--- Information supplied ---
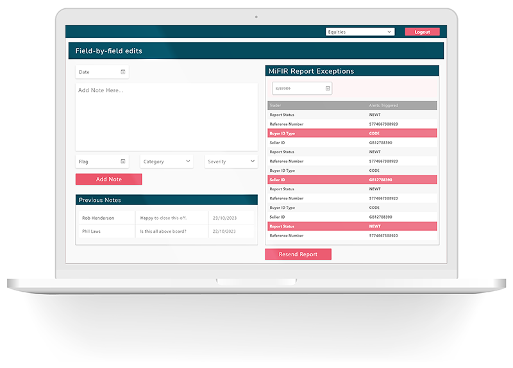
Task: Click the Trader column header
Action: coord(276,105)
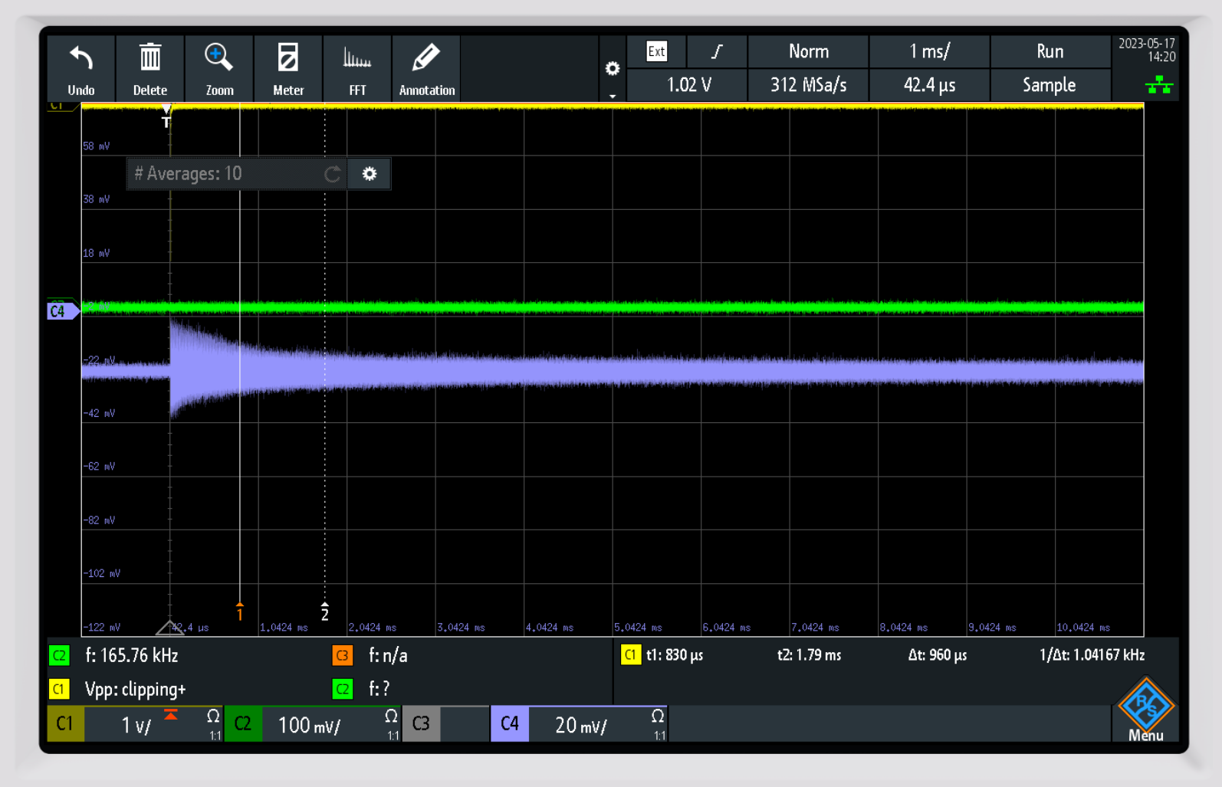Open the Norm trigger mode selector
This screenshot has width=1222, height=787.
(x=808, y=51)
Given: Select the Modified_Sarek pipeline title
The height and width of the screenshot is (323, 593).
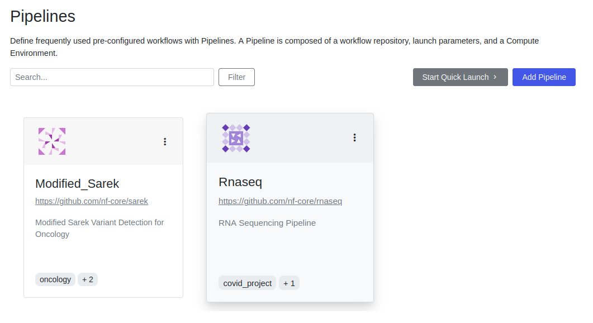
---
Your goal: Repeat nothing but the lines from the one containing "Given: Select the" through the end of the entries, exactly, and skip the pictures.

Response to this task:
Given: Select the Modified_Sarek pipeline title
The height and width of the screenshot is (323, 593).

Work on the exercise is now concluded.